Papaver somniferum, Opium Poppy – By Franz Eugen Köhler, Köhler’s Medizinal-Pflanzen via Wikimedia Commons

Sugar, which was so crucial to the development of Jamaica in the eighteenth century, is now something we take completely for granted. It is easy to forget that it was originally such a luxury that it was only available to the very rich, and that apart from flavouring food and conspicuous consumption in medieval sugar sculptures, it was also used as medicine.

There is a long tradition in believing that if something tastes nasty it must be doing you good! Equally it was often the case that if something did taste nasty or bitter it could be made more palatable by being sweetened with honey or sugar.

I came across one reference which highlighted this use of sugar in the Lee family letters, where Frances, who suffered from severe abdominal pain throughout her (long) life, wrote that she found relief by taking ‘Black Drop’ on the advice of the royal doctor Sir Richard Jebb.

Variously known as Kendal Black Drop (and also Lancaster and Armstrong’s Black Drop, and Quaker’s or Toustall’s Black Drop after a certain Dr Toustall of Durham who was said to have invented it) it was made from opium and flavoured with sugar and spices.

Here is a recipe from Henriette Kress’s website   – to be followed by qualified herbalists only!

BLACK DROP.—Black, or Quaker’s drop, is variously made; the Edinburgh formula is: Take of opium, 4 ounces; distilled vinegar, 16 fluid ounces. Cut the opium into small fragments, triturate it into a pulp with a little of the vinegar, add the rest of the vinegar, macerate in a closed vessel for 7 days, and agitate occasionally.

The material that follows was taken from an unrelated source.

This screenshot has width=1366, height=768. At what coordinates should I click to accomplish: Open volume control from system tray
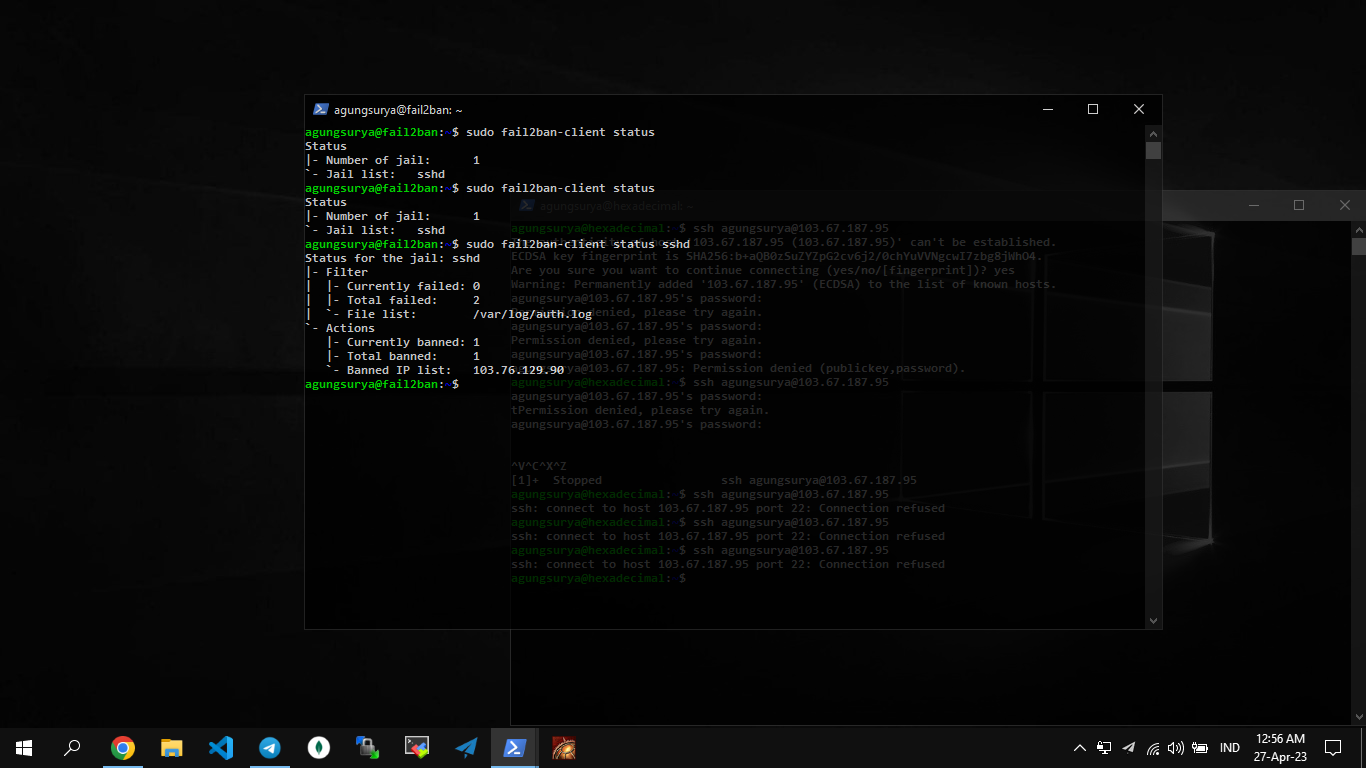click(x=1176, y=748)

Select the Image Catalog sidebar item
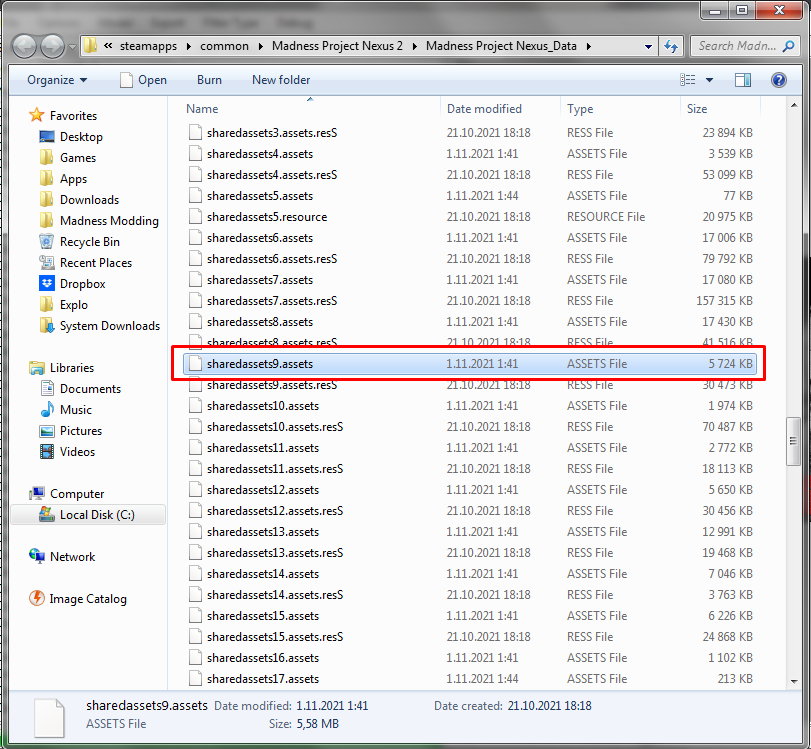pyautogui.click(x=88, y=599)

Then strain and express strongly, and filter.” The aromatics added in some formulae are unnecessary (see also Acetum Opii).

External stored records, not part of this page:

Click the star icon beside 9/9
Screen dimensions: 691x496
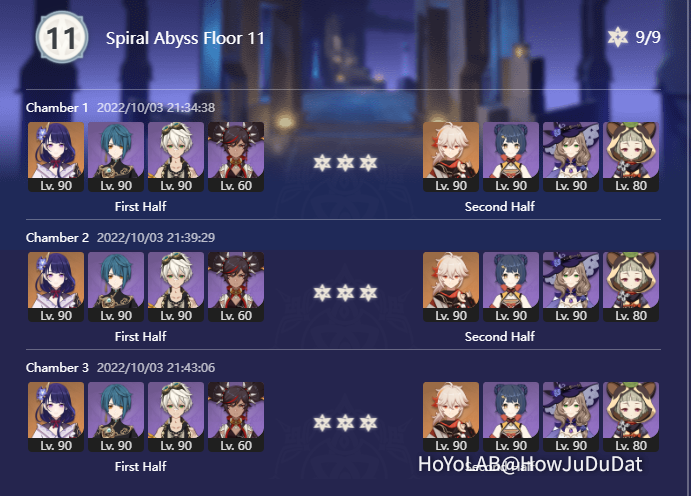pyautogui.click(x=618, y=37)
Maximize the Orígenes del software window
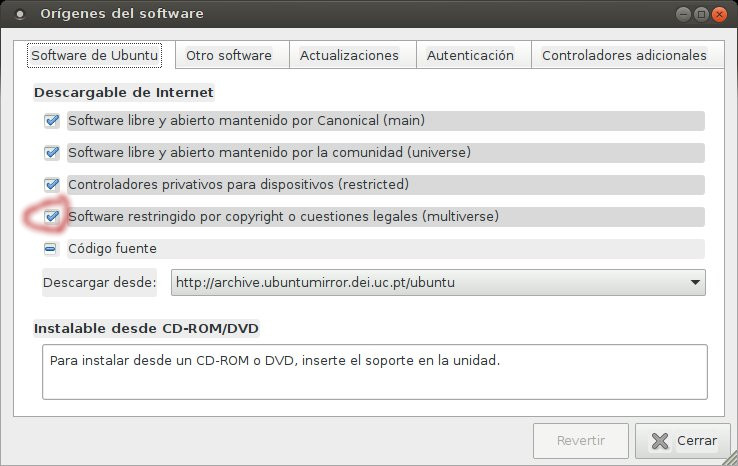 point(702,14)
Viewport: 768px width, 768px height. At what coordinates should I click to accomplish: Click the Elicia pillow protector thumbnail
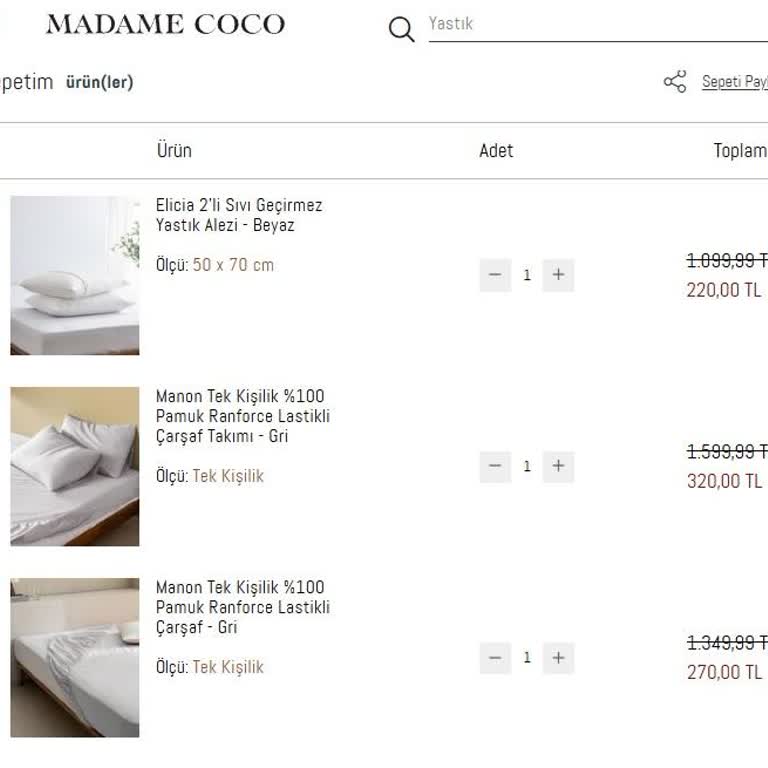(75, 275)
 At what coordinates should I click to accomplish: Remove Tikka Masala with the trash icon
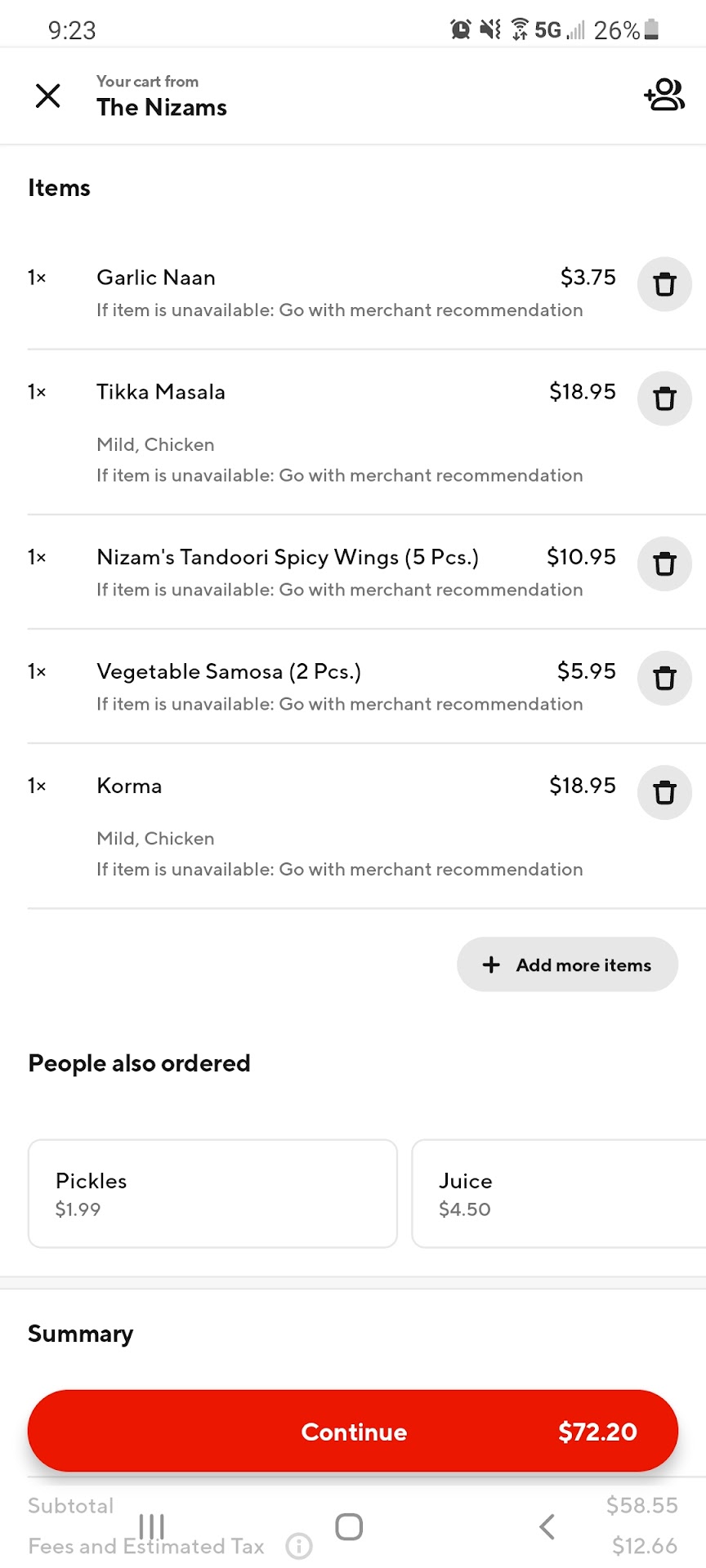664,399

Another popular recipe requiring sugar was Syrup of Poppies used for pain control and as a sedative.

SYRUP OF POPPIES.—A syrup of poppies may be made by depriving of their seeds, poppy-heads, 9 ounces; reduce them to a coarse powder, moisten them thoroughly with diluted alcohol and digest for 48 hours; then transfer the whole to a percolator, and gradually pour upon it diluted alcohol until 2 pints of the filtered liquor are obtained; then evaporate by means of a water-bath to 8 fluid ounces, filter, add sugar, 15 ounces; proceed in the manner directed for simple syrup. When cool, add best French brandy, 2 fluid ounces, and mix (C. W. Epting). (See also Syrupus Papaveris.)

Many medicines were made up in the form of syrups, and pills could be rolled in powdered sugar to make them more palatable. By the nineteenth century when sugar was plentiful doctors would sometimes simply sell sugar pills. Given that a placebo may be effective in about one third of ailments this is not as callous as it may sound, although such a deception is now regarded as unethical.